TODAY, as a result of the terrible power unleashed by the atom, we are returning to a rather more flexible and subtle theory of warfare than the kind conducted with such disastrous effects during the last two European wars. The baleful influence of the Clausewitz school—which defined victory as the destruction of the enemy’s armed forces, and thereby provided the rationale for the mindless slaughter of trench warfare during the First World War—has now been replaced by a far broader concept. Instead of wars of attrition where ignorant armies clash by night with no other purpose than to destroy one another, nations now seek to achieve their political ambitions by a limited and discriminating use of force. The concept of victory itself has changed. It is no longer the physical obliteration of the enemy’s army (which France and Britain achieved in 1914-18 only by the near-obliteration of their own), but to persuade the enemy that further resistance is undesirable.

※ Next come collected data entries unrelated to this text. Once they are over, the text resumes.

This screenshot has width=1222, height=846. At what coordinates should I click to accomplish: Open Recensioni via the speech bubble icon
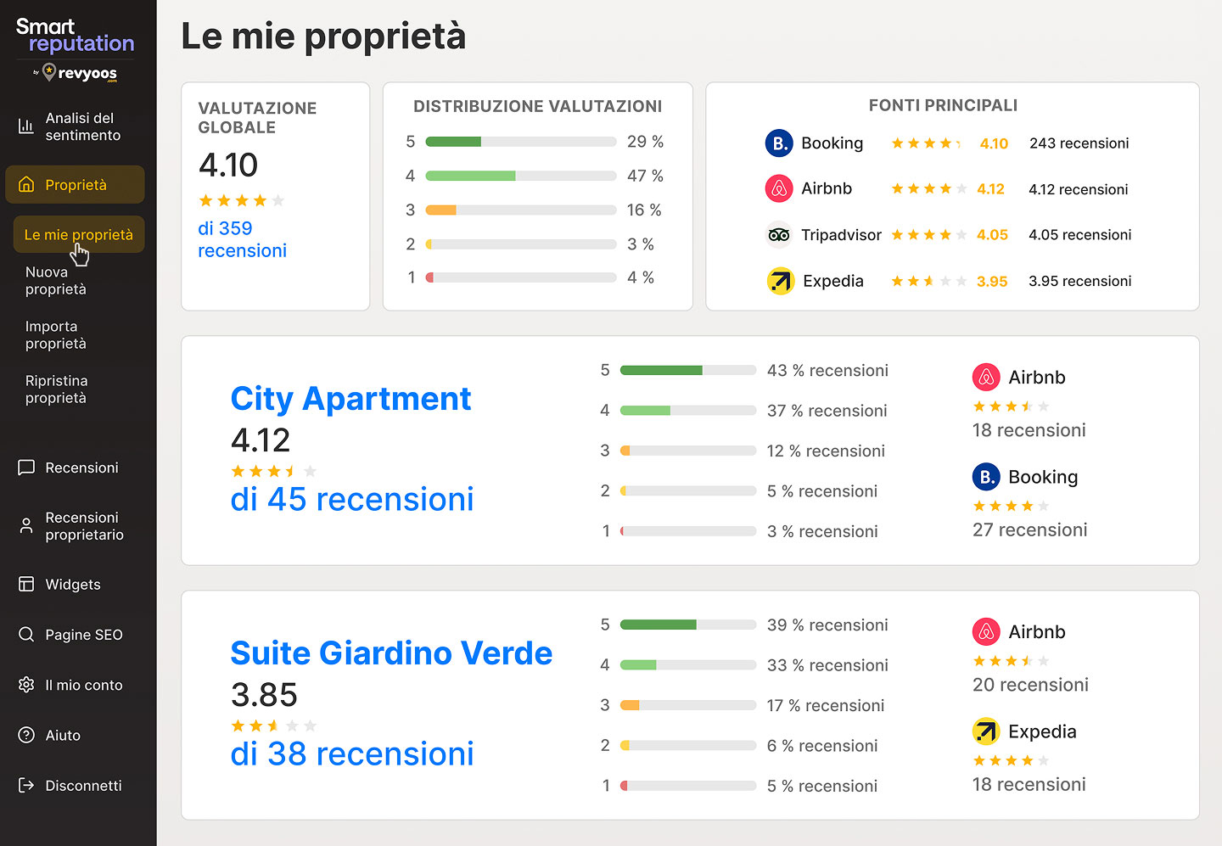(x=26, y=468)
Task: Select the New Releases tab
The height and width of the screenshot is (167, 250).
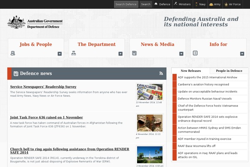Action: [x=191, y=71]

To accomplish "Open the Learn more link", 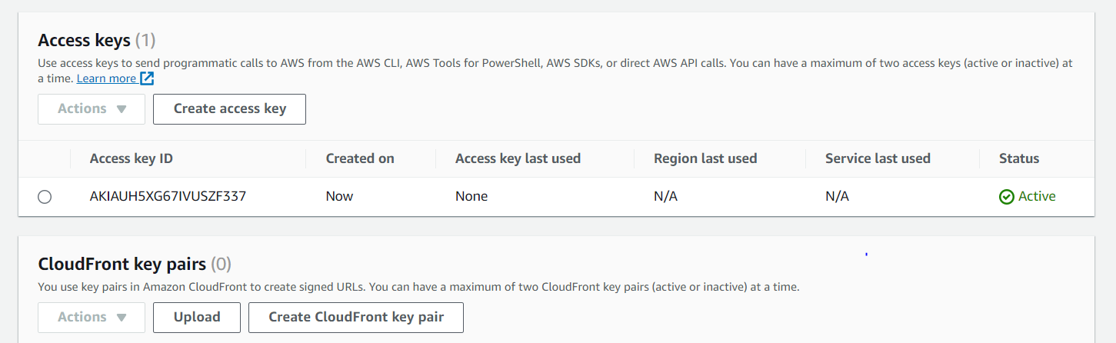I will [x=106, y=78].
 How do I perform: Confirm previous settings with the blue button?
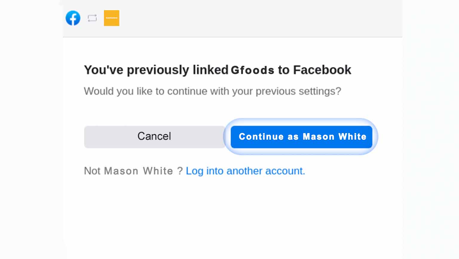[302, 137]
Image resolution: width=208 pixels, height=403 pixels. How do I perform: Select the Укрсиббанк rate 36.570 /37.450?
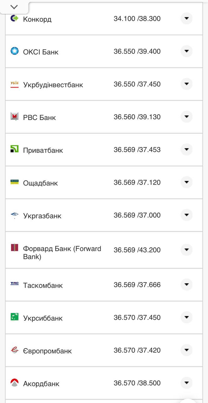click(137, 317)
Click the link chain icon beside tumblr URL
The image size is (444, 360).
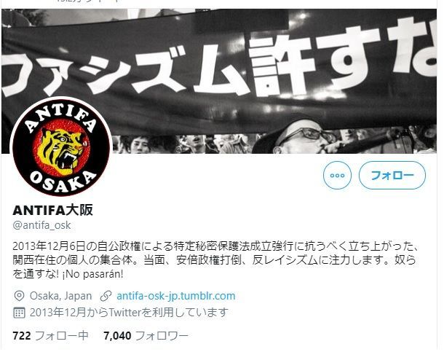point(106,296)
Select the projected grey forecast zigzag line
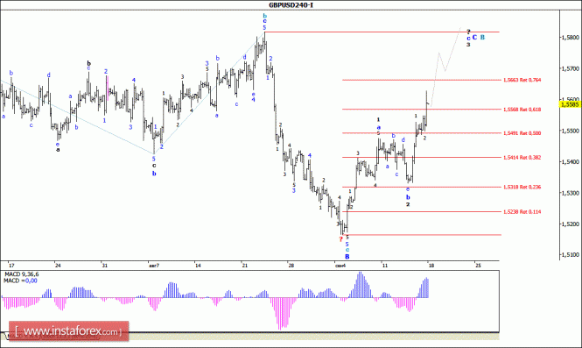Viewport: 582px width, 348px height. point(445,67)
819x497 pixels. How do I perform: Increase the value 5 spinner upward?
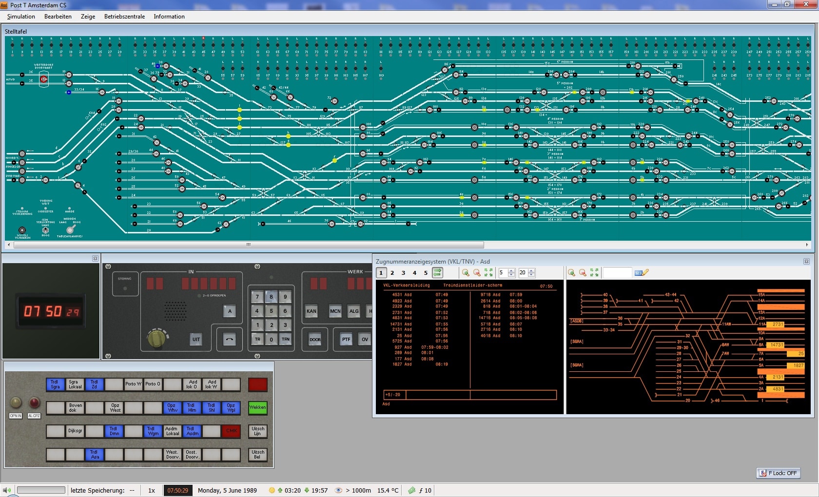tap(511, 270)
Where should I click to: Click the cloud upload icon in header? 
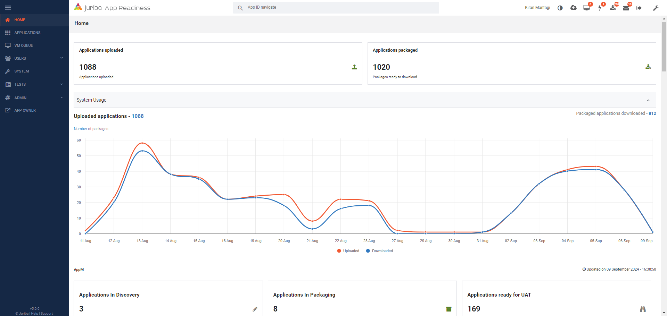pos(573,8)
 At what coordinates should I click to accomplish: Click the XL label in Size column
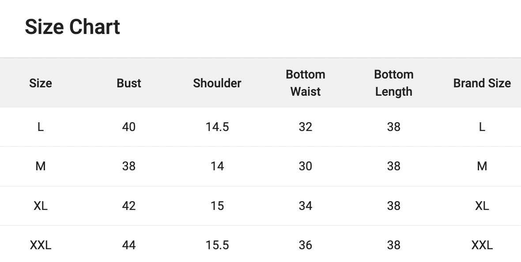tap(41, 206)
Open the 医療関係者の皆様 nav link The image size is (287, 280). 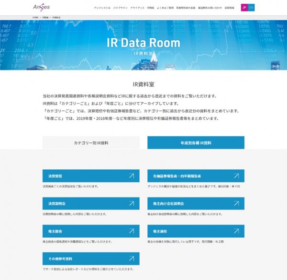coord(187,8)
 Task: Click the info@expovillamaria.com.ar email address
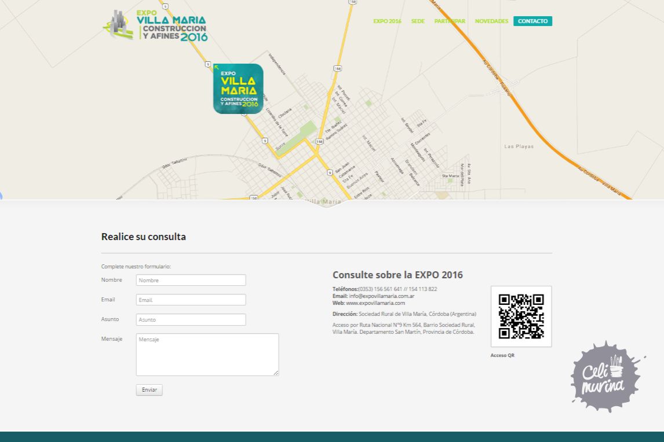click(381, 296)
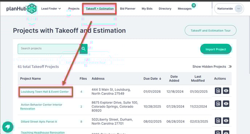
Task: Click the Search projects input field
Action: [x=49, y=49]
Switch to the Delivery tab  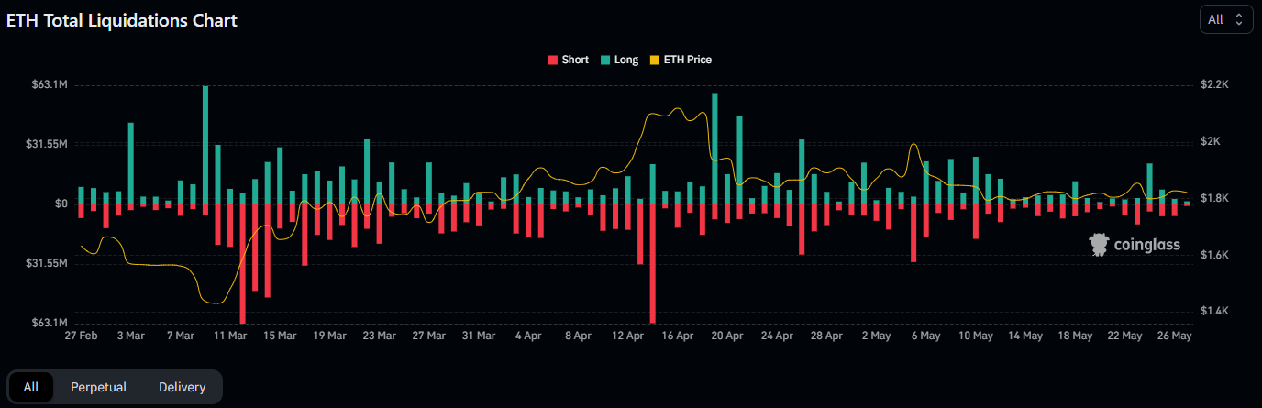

It is now generally accepted, in the words of the British strategist, B. H. Liddell Hart, that “the aim of a nation in war is to subdue the enemy’s will to resist, with the least possible human and economic loss to itself.” War of attrition, as refined with such horrible results in the First World War, has given way to war of intimidation. In current theories of strategy the psychological element of warfare is at least as important as the military element.

Armies locked in combat are just one element of war. They are not the whole thing, and not necessarily even the most important thing. Today we take this for granted, and indeed the whole theory of deterrence is based upon the belief that military strategy can be conducted without engaging in direct battle. We have come so far from the theories in vogue during the nineteenth century and applied so cataclysmically during the First World War, that we have turned Clausewitz on his head. Instead of war being “the carrying out of diplomacy by other means,” it is now diplomacy (or nuclear diplomacy, if you will) which is the carrying out of war by other means. Clausewitz sought to break the morale of the enemy by military victory on the battlefield; today, according to General André Beaufre, one of the most lucid and intelligent of the contemporary strategists, victory is achieved by “exploiting a situation resulting in sufficient moral disintegration of the enemy to cause him to accept the conditions it is desired to impose on him.” From the confrontation of opposing armies we have swung over to a totally different concept: the dialectic of opposing wills. Where nations once sought to bludgeon their enemies, they now prefer to demoralize them. Brute force has taken a back seat to psychology, and nations now use the threat of military force to achieve the political objectives they would once have been able to obtain only by the use of such force. The war of nerves has succeeded the Blitzkreig. Strategy is no longer a push-button to unleash a holocaust, but a keyboard on which various levels of intimidation are combined with selective use of force in order to achieve the desired psychological result. The Cuban missile crisis is the true successor to the trench warfare of the First World War—and a dramatic symbol of how far we have come from the theories Foch inherited from Napoleon.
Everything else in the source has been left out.